There was a coffee shop called “Café Sabarsky,” which bears the name of the museum’s co-founder Serge Sabarsky. I was told that the waiting line in this coffee shop was really long, though, I did not have to wait at all. The café’s sleek architecture impressed me. The mahogany wall, minimalist marble round tables, and the faint yellow lighting brought a sense of coziness to the coffee shop. I had Kaiser Mélange, an Austrian specialty coffee. The whipped cream on top was warm and fluffy like cotton candy. The skim milk coffee underneath the cream was a true definition of good coffee. It was neither sweet nor bitter, which I thought would be perfect for coffee starters.
The weather was sunny and mildly cold when I got out of the museum. I had four hours of free time to explore NYC. My first destination was Central Park, as it was a one-minute walk from Neue Galerie. I took a stroll there, observing the iconic pigeons wandering the park. High blue sky, soft sunshine, amber leaves that still have the green remnant of summer, and a clear lake — the park was truly breathtaking in the fall. I had a Gossip Girl moment when passing by the Bethesda Terrace.

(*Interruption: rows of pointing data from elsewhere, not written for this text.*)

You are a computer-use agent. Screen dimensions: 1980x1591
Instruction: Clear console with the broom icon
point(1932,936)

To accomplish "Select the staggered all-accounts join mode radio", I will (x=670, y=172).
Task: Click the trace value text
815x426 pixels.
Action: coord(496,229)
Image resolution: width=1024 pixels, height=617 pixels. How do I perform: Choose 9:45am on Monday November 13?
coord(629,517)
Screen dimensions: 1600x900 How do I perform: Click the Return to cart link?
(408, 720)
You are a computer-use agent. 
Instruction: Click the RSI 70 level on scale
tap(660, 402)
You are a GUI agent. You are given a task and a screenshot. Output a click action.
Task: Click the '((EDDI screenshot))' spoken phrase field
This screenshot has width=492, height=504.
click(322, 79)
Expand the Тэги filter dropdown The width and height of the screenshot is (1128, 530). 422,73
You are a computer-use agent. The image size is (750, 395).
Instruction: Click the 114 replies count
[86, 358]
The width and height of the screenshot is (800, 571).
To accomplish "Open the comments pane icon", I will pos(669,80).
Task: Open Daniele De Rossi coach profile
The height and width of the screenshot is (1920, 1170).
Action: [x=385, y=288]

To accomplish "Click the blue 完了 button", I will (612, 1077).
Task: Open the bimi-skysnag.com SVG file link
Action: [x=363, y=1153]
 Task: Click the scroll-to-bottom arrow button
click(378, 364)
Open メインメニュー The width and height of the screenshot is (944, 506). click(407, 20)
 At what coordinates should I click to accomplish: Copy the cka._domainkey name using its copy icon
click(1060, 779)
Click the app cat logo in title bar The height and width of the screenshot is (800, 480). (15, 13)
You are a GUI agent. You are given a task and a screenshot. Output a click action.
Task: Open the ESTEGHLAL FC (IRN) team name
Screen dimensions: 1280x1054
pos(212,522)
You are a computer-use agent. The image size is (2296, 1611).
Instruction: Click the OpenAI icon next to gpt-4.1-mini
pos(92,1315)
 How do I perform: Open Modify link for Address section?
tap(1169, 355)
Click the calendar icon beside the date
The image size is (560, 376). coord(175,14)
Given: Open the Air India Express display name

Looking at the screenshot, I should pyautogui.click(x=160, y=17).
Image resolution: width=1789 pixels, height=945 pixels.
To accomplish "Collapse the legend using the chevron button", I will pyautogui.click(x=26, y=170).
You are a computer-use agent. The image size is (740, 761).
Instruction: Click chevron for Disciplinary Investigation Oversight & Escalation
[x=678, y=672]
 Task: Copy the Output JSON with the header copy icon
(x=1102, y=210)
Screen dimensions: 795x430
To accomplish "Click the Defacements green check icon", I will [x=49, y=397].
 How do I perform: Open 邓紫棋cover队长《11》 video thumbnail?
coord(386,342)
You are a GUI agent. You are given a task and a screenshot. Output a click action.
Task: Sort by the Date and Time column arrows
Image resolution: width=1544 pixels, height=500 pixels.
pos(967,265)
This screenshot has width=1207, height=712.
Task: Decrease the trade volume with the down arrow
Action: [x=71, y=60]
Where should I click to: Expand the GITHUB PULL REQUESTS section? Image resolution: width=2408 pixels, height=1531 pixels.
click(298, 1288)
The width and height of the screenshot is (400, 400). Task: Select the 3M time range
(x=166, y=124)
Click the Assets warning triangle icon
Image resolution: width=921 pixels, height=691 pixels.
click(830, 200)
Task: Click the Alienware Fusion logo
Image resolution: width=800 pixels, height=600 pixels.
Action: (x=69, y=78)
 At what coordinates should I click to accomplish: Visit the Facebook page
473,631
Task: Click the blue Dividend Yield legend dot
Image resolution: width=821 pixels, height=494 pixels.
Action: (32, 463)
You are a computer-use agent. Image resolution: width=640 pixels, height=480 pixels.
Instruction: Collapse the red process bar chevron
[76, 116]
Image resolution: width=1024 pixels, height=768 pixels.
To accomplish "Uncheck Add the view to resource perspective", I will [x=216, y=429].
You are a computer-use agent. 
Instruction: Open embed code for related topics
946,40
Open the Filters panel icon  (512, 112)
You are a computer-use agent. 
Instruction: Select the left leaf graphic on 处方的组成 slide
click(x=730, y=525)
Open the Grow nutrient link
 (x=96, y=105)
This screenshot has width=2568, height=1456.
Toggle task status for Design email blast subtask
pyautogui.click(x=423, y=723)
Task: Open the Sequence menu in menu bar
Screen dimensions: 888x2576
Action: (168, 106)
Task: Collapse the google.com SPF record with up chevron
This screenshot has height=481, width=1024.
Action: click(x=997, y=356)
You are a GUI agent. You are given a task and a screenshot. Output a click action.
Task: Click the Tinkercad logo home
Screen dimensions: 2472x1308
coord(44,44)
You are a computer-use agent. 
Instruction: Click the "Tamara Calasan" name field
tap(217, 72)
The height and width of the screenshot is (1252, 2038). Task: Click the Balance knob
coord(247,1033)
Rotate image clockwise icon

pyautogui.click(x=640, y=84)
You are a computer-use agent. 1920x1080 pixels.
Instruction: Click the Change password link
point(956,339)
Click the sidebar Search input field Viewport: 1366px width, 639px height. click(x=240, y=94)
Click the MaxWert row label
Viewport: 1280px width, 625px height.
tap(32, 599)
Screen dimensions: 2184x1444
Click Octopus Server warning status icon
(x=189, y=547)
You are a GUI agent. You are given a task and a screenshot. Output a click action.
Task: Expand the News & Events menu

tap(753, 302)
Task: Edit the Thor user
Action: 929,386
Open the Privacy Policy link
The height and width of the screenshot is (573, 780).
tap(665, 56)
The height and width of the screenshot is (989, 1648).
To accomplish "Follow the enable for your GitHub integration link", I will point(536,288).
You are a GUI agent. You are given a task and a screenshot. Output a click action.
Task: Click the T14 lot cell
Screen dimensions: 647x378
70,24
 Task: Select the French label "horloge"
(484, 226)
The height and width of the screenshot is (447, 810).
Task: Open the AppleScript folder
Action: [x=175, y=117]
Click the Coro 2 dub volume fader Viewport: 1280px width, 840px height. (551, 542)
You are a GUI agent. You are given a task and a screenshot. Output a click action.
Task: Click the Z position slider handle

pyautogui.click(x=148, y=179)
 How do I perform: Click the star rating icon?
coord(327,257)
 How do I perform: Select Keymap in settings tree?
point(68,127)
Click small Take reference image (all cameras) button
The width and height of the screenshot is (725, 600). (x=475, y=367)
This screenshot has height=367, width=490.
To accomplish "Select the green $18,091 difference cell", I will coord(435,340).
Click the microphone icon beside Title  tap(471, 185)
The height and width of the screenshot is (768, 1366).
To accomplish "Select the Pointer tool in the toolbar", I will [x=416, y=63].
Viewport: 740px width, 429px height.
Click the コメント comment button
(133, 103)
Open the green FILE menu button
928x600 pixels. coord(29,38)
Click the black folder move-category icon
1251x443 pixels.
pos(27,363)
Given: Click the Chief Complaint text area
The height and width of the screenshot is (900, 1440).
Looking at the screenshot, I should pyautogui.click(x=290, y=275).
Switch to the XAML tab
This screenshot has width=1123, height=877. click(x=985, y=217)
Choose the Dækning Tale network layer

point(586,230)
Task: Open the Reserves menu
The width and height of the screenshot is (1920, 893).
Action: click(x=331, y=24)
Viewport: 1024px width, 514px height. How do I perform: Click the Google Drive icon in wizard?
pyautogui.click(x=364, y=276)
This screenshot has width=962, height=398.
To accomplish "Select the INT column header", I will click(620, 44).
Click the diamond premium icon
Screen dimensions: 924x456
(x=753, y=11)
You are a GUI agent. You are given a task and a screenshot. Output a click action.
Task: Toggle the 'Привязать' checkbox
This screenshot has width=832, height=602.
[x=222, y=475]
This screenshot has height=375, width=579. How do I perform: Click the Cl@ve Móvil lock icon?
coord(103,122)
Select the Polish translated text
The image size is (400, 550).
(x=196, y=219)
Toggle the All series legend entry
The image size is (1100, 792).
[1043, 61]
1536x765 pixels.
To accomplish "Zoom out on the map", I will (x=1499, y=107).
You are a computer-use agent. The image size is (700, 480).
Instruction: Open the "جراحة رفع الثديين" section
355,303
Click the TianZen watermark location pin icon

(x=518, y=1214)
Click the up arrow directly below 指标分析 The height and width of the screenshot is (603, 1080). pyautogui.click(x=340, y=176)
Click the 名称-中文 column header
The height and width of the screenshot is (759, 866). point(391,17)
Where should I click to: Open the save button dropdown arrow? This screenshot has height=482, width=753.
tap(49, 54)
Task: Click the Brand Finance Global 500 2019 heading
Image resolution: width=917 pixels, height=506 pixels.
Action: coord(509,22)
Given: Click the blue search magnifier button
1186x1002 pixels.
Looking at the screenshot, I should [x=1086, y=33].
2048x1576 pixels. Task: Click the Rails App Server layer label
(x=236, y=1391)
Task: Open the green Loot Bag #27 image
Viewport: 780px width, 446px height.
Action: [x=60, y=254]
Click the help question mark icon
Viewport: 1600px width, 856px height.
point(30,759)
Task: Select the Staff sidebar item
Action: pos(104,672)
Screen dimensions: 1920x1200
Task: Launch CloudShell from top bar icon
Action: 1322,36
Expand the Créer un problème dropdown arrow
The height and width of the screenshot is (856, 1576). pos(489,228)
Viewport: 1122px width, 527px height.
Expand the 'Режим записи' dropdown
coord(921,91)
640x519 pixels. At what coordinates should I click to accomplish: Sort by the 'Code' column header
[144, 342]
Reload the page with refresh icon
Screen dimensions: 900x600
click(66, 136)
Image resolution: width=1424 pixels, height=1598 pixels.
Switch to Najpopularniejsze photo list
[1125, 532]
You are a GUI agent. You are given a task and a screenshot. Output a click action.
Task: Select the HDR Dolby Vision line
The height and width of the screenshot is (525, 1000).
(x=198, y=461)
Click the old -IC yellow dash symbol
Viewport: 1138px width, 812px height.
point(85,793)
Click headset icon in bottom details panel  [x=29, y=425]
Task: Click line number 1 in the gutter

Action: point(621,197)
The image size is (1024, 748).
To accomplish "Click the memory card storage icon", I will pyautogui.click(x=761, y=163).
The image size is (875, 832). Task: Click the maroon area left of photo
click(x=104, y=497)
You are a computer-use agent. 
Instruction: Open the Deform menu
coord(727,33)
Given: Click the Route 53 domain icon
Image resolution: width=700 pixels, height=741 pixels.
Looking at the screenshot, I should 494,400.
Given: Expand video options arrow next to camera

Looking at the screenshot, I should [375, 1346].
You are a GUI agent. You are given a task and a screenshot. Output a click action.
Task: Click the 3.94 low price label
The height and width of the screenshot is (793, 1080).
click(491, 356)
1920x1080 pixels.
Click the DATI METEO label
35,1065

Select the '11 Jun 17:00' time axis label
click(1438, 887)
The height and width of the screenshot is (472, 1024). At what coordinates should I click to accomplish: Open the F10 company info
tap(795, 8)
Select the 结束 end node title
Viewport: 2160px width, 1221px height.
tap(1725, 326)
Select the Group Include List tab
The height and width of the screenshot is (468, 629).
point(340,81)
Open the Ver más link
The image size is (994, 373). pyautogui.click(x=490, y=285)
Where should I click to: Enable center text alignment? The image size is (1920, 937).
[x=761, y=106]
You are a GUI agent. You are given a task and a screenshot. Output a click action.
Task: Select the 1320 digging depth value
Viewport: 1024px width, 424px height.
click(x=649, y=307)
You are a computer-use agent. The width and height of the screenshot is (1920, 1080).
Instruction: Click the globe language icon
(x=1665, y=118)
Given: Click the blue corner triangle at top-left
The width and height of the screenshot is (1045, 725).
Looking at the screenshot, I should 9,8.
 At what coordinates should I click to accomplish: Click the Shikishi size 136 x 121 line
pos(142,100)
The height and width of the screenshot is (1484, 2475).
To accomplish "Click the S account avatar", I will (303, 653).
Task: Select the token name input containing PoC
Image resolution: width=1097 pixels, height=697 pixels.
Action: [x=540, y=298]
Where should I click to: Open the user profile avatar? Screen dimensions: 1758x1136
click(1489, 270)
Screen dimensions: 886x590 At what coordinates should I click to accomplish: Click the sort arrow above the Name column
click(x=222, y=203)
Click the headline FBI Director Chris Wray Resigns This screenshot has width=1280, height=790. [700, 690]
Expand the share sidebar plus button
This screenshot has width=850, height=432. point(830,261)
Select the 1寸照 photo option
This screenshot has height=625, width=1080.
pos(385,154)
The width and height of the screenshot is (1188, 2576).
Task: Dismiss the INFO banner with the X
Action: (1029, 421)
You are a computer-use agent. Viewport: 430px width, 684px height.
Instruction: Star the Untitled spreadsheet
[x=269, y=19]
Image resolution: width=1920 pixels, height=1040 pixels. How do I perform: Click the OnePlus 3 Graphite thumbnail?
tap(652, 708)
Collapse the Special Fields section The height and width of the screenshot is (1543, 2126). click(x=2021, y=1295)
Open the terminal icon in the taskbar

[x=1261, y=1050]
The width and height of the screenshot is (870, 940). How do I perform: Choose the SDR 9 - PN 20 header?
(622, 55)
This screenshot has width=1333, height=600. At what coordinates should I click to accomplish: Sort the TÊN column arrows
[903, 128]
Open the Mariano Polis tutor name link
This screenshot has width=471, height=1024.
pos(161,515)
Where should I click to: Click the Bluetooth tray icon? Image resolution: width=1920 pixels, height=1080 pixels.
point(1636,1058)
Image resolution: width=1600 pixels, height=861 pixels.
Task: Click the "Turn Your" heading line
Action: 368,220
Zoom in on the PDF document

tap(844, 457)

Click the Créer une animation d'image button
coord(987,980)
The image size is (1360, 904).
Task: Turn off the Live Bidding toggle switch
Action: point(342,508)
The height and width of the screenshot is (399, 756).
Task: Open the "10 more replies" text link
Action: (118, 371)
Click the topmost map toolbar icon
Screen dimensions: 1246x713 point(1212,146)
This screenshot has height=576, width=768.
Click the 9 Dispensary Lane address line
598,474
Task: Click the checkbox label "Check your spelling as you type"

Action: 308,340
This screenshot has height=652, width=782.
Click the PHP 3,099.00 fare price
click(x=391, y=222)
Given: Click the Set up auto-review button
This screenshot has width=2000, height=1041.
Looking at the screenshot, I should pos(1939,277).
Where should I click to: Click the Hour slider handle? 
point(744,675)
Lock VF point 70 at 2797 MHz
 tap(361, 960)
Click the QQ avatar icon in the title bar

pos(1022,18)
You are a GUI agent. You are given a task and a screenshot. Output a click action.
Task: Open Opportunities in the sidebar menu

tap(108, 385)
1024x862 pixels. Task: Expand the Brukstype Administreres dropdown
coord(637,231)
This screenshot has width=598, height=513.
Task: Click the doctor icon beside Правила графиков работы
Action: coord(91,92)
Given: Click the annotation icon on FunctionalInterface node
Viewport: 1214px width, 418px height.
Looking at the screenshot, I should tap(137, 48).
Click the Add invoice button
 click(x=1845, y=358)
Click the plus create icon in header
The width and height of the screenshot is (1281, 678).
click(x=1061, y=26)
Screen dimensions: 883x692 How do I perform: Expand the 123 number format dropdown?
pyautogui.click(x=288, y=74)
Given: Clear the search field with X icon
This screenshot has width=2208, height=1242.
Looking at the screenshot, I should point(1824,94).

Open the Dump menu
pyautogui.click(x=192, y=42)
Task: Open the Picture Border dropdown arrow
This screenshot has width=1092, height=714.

After having lunch at a nearby pizza shop with my friends, I went to The Met, and had my first cheese pretzel drip in front of The Met. With only two hours left in NYC, I took another stroll on 5th Avenue on the way back to the museum. Although it was Saturday, the street was busy, and I definitely could feel the fast-paced lives of New Yorkers when jogging on 5th Avenue at 4:00 p.m.
I said goodbye to NYC at 5:00 p.m. Although my time to explore the city was limited, it was still a fun day to discover a European corner in the of the city and the spots I had missed on my first visit to NYC. If you have a chance to visit NYC, do not forget to put Neue Galerie in your bucket list, and take a quick snap at the famous The Met’s stair gate.